Oh, my sweet Sierra! Run, baby, run!! No, really - let's help you through this one.

It doesn't sound like he is just asking you to go out on a date, since he didn't say that when you talked to him. It sounds like he wants to be your boyfriend. That generally means that you sit together at assemblies & lunch time, you may go somewhere together (a movie, to get ice cream) with your parents approval, that kind of thing. You may decide to hold hands with a boyfriend and (much, much later!) even kiss him.

Sierra, you have a lot of time to get into dating. If you don't feel like spending extra time with this boy or any other right now, then just don't worry about it.
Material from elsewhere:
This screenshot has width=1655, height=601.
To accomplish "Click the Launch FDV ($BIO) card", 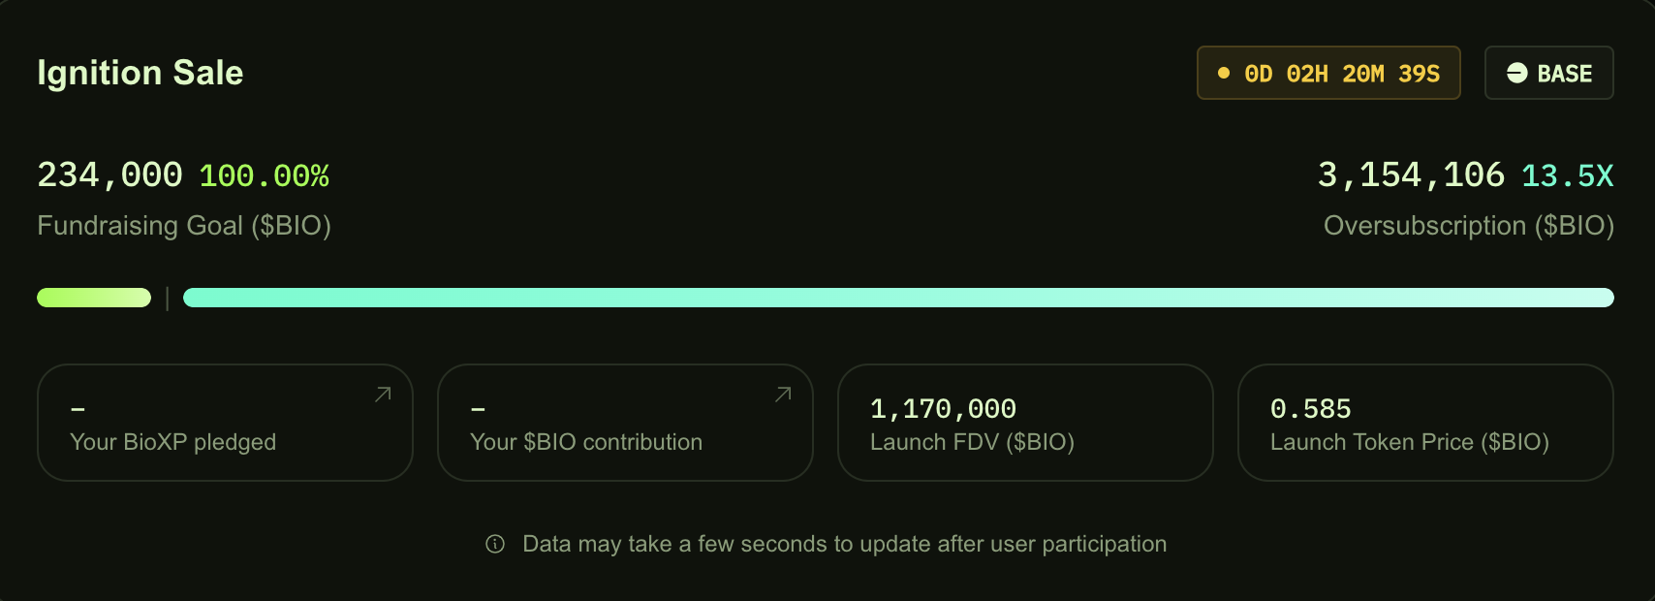I will (1024, 422).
Don't "take him up on his offer" just to make him feel better or because your friends say you should (that's called negative peer pressure).
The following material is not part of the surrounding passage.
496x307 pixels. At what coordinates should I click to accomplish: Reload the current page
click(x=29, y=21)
I'll take this opportunity to encourage you, Sierra. I was way too concerned about boys when I was growing up. I think that I felt like I needed attention from boys in order to feel good about myself. You (and I) are worthy and lovely and special - not because of what we do or who we spend time with - but because we are princesses to the King. We are God's little girls, which means we are valuable beyond measure.

I love you very much and can't wait to hear what you decide! Have fun!!

Kristi said...

Add me to your mom's myspace friends: http://www.myspace.com/kristicw

Allan W. said...

Ahh, Sierra, you are growing up so quickly! Thanks for sharing your latest dilemma.

It sounds to me like he's someone who is a bit shy - it's not a friend who already knows you, right? I'm sure he's noticed your smile and your sweet nature:

Your beauty should not come from outward adornment, such as braided hair and the wearing of gold jewelry and fine clothes. Instead, it should be that of your inner self, the unfading beauty of a gentle and quiet spirit, which is of great worth in God's sight. (1 Peter 3-4).

While I agree with Aunt Kristi that he's likely asking to "go steady", consider asking him to clarify. "Do you mean, would you like to go on a date?" is a fair question!

You are still young. There is no hurry to have exclusive relationships. If you choose to "go out", I would encourage you do so in a group. Invite him to a coffee shop after school with three or four other friends and see how it goes. Or, a group study session at the library or park.

"Going steady" or dating can be nice - but don't let it get too serious (for your heart's sake). Defer to your parents in this matter; my parents asked me to wait until 15 to date, and frankly I was relieved!

Also: consider his feelings. Don't string him along if you don't want to go out (or don't feel ready). Trust me from experience: he's scared to death of what you will say! Be straightforward and honest - if you say, "no", say also why: "not right now", or, "Your note was sweet, but I'm not ready yet". If he's grumpy or smelly, you can just say, "My dad says not yet". =) Be kind.

If you say "yes", be clear what you're saying yes to! A movie, studying, whatever.

We love you! Let us know how it goes.

Cynthia said...

Well, Miss Sierra, you have arrived! Most girls can't wait to be "grown up," but they don't understand that being a grown up means that now you have to make grown up decisions. "Going steady" or "going together" can mean many different things to different people. If you aren't sure what he is asking, then you need him to explain. Once he does, then you can make a good decision. You have all the time in the world to explore boys and why tie yourself down to just one boy right now. Take his interest as a compliment, treat him nicely, and remember in all things, be kind. We girls can crush a boy by our words... so treat him kindly.
I know you have a good heart and will say just the right thing.
Remember: God has prepared the right person for you, so don't just settle for anyone.